Не было С.И. Худякова, но потом я вспомнил вчерашний разговор с Парватовым, во время которого пытался договориться о внесении в список премии Москвы энциклопедии Кондратова, и понял, что Худяков по-прежнему занят сгоревшим баром под театром Ленкома. Там погибло во время пожара десять человек. Теперь управление культуры трясут, и оно трясет все организации культуры, которые что-то сдают в аренду.
Вот уж никогда не думал, что буду писать панегирик Табакову, но я, может быть, непоследователен и неумен, но искренен. Меня восхитила эта идея с памятником, ее возникновение в сознании человека, который для всех, казалось бы, занят только собой и театральной коммерцией. И разве кто-нибудь, кроме Табакова, выгрыз бы этот проект у жизни? Как мало мы знаем людей и как поверхностно о них судим.
С Табаковым я так и не выпил, но выпил с Андреевым. После открытия памятника в зрительном зале «Табакерки» выдавали премии Фонда Табакова, а потом уже выпили и закусили. Я бы сказал, что, несмотря на утро, была проявлена щедрость. Замечательный, вкусный и обильный стол. Вместе с Володей Андреевым выпили чуть-чуть водки и съели роскошную курицу, завернутую в кусок ветчины.

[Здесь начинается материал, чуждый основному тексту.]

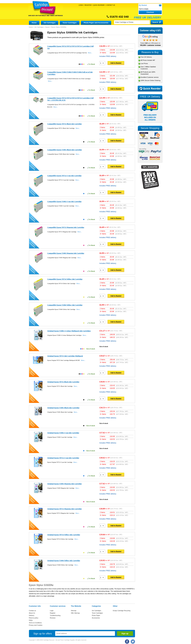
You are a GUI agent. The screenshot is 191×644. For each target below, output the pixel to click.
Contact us (32, 610)
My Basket (143, 5)
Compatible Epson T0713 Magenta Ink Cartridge (66, 227)
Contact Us (111, 5)
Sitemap (74, 610)
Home (34, 23)
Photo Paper (96, 615)
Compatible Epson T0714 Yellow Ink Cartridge (65, 279)
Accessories (96, 618)
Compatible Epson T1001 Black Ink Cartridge (65, 150)
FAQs (31, 620)
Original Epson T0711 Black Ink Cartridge (63, 382)
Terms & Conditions (35, 623)
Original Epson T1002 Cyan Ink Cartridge (63, 433)
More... (90, 53)
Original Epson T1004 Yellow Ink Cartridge (64, 560)
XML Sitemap (75, 613)
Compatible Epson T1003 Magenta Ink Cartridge (66, 253)
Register (88, 5)
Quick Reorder (99, 5)
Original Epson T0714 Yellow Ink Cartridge (64, 534)
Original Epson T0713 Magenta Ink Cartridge (65, 509)
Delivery (31, 615)
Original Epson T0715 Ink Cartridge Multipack (65, 356)
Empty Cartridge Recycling (122, 610)
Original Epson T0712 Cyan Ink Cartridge (63, 458)
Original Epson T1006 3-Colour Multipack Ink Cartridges (69, 331)
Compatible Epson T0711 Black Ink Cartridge (65, 124)
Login (81, 5)
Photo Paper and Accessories (96, 23)
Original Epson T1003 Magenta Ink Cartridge (65, 484)
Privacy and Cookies (36, 625)
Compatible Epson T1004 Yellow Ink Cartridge (65, 305)
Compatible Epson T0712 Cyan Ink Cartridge (64, 176)
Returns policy (34, 618)
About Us (32, 613)
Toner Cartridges (70, 23)
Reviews (53, 618)
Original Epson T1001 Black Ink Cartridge (63, 408)
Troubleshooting (55, 615)
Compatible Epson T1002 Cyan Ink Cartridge (64, 202)
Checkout (150, 12)
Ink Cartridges (49, 23)
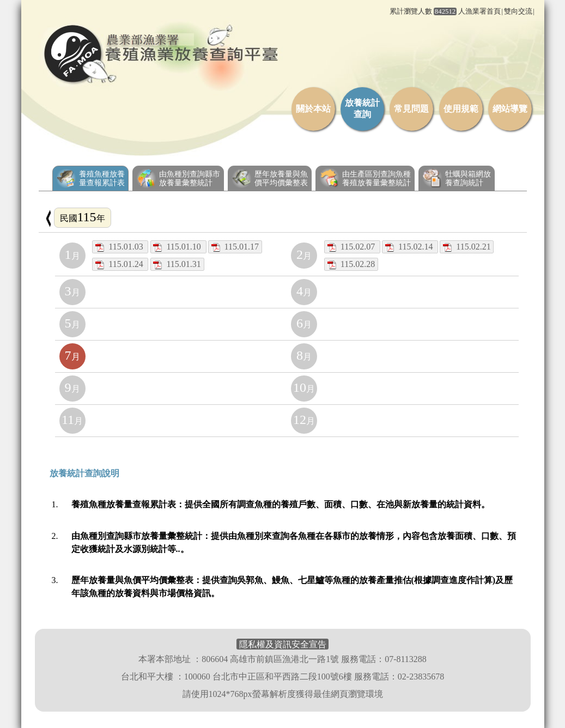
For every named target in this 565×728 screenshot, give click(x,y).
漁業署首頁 (483, 11)
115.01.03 (120, 247)
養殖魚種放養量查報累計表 (90, 178)
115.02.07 (352, 247)
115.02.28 (351, 264)
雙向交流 (518, 11)
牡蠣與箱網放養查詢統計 (457, 178)
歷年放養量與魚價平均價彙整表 (270, 178)
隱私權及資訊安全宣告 (283, 644)
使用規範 (461, 108)
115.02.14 (410, 247)
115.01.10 (178, 247)
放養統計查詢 (362, 108)
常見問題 (411, 108)
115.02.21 (466, 247)
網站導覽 (510, 108)
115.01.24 (120, 264)
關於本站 (313, 108)
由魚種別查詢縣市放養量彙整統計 (178, 178)
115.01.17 (235, 247)
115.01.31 (177, 264)
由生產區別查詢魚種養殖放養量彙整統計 (365, 178)
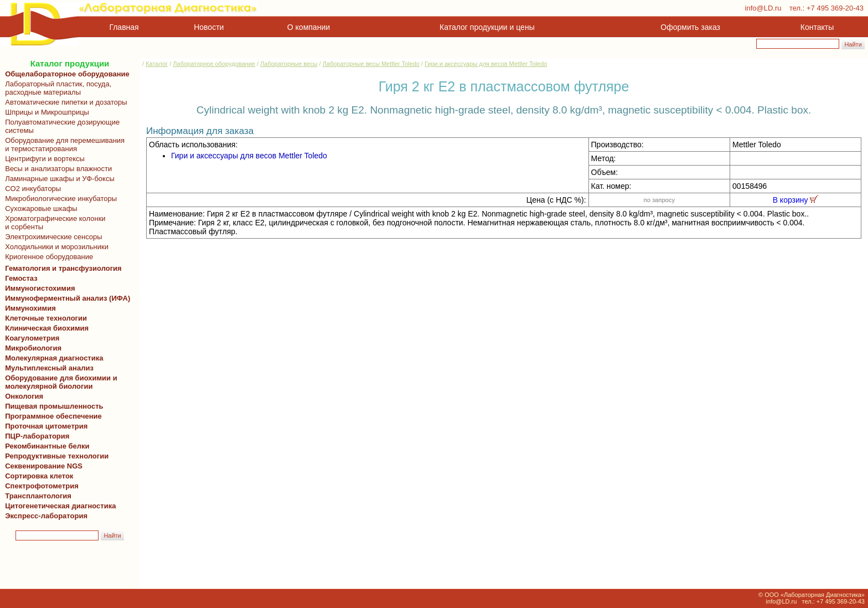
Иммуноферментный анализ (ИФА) (65, 298)
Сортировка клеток (37, 476)
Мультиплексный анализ (49, 368)
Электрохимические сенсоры (51, 236)
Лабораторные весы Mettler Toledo (371, 64)
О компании (307, 27)
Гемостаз (21, 278)
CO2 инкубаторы (31, 188)
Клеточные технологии (44, 318)
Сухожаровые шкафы (39, 208)
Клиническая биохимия (45, 328)
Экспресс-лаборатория (46, 516)
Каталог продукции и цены (487, 27)
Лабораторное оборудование (214, 64)
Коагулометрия (32, 338)
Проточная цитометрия (44, 426)
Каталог (157, 64)
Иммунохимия (30, 308)
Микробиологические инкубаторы (59, 198)
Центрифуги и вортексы (43, 158)
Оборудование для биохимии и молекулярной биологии (59, 382)
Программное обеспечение (53, 416)
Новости (209, 27)
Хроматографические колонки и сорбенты (53, 223)
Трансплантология (36, 496)
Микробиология (33, 348)
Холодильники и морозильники (55, 246)
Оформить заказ (690, 27)
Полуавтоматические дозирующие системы (60, 126)
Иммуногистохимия (38, 288)
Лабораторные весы (288, 64)
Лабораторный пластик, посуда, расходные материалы (56, 88)
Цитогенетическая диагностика (58, 506)
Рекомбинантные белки (45, 446)
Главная (124, 27)
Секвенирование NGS (42, 466)
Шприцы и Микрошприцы (45, 112)
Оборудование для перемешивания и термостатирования (63, 145)
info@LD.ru (763, 8)
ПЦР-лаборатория (35, 436)
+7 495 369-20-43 (835, 8)
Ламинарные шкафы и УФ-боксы (58, 178)
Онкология (24, 396)
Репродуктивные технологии (55, 456)
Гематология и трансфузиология (61, 268)
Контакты (817, 27)
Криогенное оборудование (47, 256)
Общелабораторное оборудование (65, 74)
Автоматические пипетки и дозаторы (64, 102)
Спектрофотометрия (42, 486)
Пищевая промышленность (54, 406)
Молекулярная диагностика (52, 358)
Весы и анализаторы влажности (56, 168)
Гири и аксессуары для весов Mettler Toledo (485, 64)
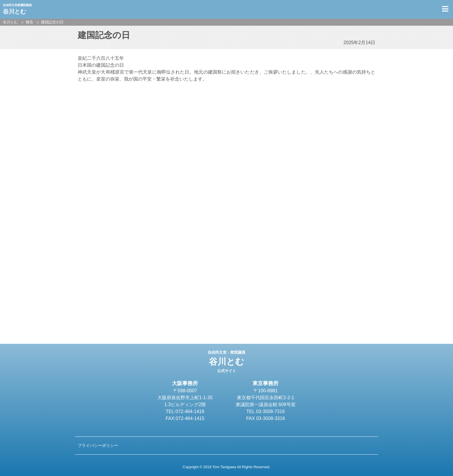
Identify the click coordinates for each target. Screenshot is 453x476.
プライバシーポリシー (98, 445)
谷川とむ (226, 362)
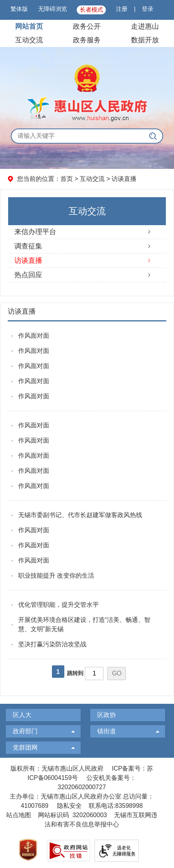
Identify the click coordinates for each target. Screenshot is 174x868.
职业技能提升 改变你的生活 (56, 575)
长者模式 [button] (91, 9)
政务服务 (87, 40)
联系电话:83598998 (116, 806)
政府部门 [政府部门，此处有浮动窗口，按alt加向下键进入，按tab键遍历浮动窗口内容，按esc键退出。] (25, 731)
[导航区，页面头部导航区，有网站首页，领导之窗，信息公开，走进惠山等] (87, 33)
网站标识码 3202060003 (72, 815)
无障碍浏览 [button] (52, 9)
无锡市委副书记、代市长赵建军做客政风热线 (80, 515)
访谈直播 (124, 179)
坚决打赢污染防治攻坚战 (52, 644)
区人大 (22, 715)
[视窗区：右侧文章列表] (87, 499)
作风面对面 (34, 335)
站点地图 (19, 815)
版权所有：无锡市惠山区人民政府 (57, 768)
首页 (67, 179)
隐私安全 (69, 806)
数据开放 (145, 40)
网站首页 (29, 26)
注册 (122, 9)
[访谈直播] (87, 312)
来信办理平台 (35, 232)
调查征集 (28, 246)
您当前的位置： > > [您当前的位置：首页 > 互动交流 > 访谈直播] (77, 179)
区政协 (107, 715)
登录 (148, 9)
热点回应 (28, 275)
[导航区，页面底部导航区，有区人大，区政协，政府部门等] (87, 733)
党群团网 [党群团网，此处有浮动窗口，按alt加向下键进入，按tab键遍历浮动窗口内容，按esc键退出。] (25, 747)
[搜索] (153, 136)
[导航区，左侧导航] (87, 243)
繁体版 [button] (19, 9)
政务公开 (87, 26)
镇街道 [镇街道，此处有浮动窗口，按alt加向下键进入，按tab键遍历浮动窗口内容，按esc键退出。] (107, 731)
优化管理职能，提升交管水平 (59, 604)
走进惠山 (145, 26)
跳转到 (75, 673)
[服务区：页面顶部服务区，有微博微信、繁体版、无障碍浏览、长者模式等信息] (87, 10)
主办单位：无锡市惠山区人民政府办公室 (65, 796)
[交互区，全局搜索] (87, 136)
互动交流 (29, 40)
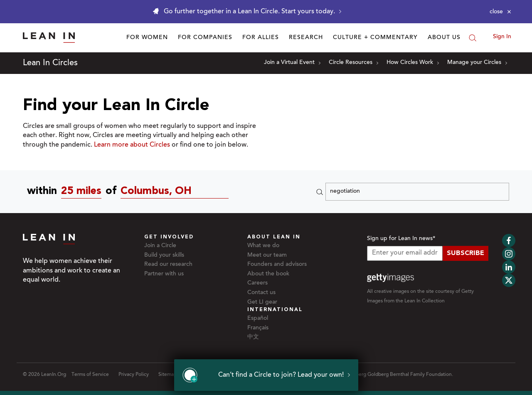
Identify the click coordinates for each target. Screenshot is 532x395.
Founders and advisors (277, 265)
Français (258, 328)
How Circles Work (413, 63)
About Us (444, 38)
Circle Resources (353, 63)
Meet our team (267, 255)
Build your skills (164, 255)
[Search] (473, 38)
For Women (147, 38)
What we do (263, 246)
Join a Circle (160, 246)
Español (258, 319)
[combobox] (83, 191)
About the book (268, 274)
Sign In (502, 37)
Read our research (168, 265)
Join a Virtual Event (292, 63)
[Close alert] (500, 12)
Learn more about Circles (132, 145)
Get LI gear (262, 302)
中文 (253, 337)
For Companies (205, 38)
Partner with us (164, 274)
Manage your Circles (477, 63)
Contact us (261, 293)
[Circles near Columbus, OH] (177, 191)
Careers (257, 283)
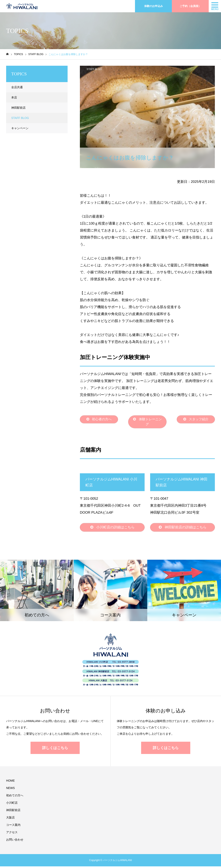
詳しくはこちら (55, 749)
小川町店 (12, 804)
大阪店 (10, 819)
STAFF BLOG (94, 69)
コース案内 (13, 827)
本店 (14, 97)
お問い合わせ (14, 841)
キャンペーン (20, 128)
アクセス (12, 834)
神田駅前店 (18, 107)
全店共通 (17, 87)
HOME (10, 782)
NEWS (10, 789)
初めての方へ (14, 797)
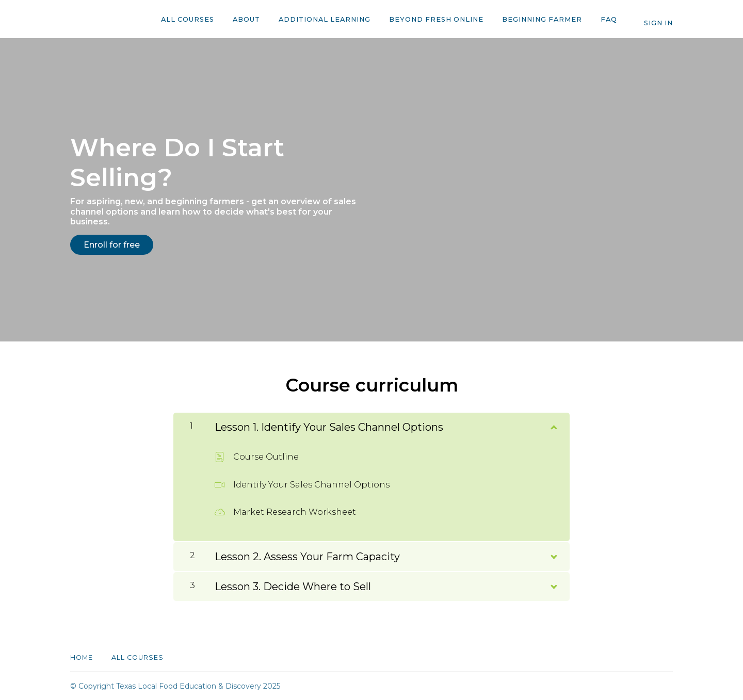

Все время в метро, пока путешествовал взад и вперед по Москве, читаю Кюстина – редкая умница, но отношение сложное. Как не хочется смотреться в зеркало…
На той же полосе, кстати, и заметка о выходе моих дневников. Кто-то очень точно подобрал из меня же цитату. С чувством восхищения узнал, что в томе у меня 846 страниц. Начинается заметка с такого пассажа:
Утром же Витя признался мне, что когда он возвращался из института домой, то на проспекте Вернадского объехал стоящую на дороге аварийку, пришлось колесом задеть разделительную полосу. Тут же появился милиционер, который при помощи несложных манипуляций и косвенных угроз вытряс из мальчонки 500 рублей. Когда Витя пытался дать ему только 200, а потом 300, милиционер выразительно говорил «это несерьезно». Фиксирую этот эпизод как иллюстрацию к принятому Думой последнему закону, ужесточающему наказания за нарушения на дорогах. Не зря говорили, что этот закон увеличит поборы милиции, так оно и случилось.
Сегодня к В.С. опять ездил Витя – у меня защита дипломов. Надежда Васильевна поставила на защиту Морозову, Каверина и Никитина. Все отмечали, что дипломы очень современные, то есть про сегодняшнюю жизнь. Очень хорошо говорили даже о дипломе Морозовой, который стилистически мог бы быть лучше, Аня даже не выправила всего, что я отметил. Правда, произошла и некоторая переакцентировка – это, по словам Апенченко, не диплом о реставрации усадьбы, а о реставрации капитализма. Как и о любой неординарной работе, говорили о ней довольно много. Всех своих ребят я защищал и отбивал. Чтобы не выступать сразу после Андрея Михайловича, я перед началом обсуждения следующей работы стал говорить о предыдущей. Жалко, что не удалось «выбить» отличие для Никитина – этот-то как раз станет писателем. Зато «с отличием» получил Каверин. Рецензентами у него были Горшков и Скворцов. Мне показалось, что Александр Иванович поверхностно, не вникая в суть жизни и не зная ее, рассмотрел эту работу. Сегодня же защитились и два парня, которым я сочувствую, Виталий Бондарев и Сережа Бочков. Замечательную рецензию на Бочкова написал Федякин, а Джимбинов хорошо и содержательно говорил о его поэзии. Вообще, защита была интересной и возвышенной. Я опять изменил своему правилу, которому следовал, когда был ректором, и посидел после защиты с ребятами, не упустившими возможности пображничать. Как было интересно!
Удивительно, но у Андрея Михайловича я нашел полную поддержку своих взглядов на Кюстина. Мы обсудили даже вопрос, за что его «тогда» ругали и за что не надобно бы ругать уже сейчас.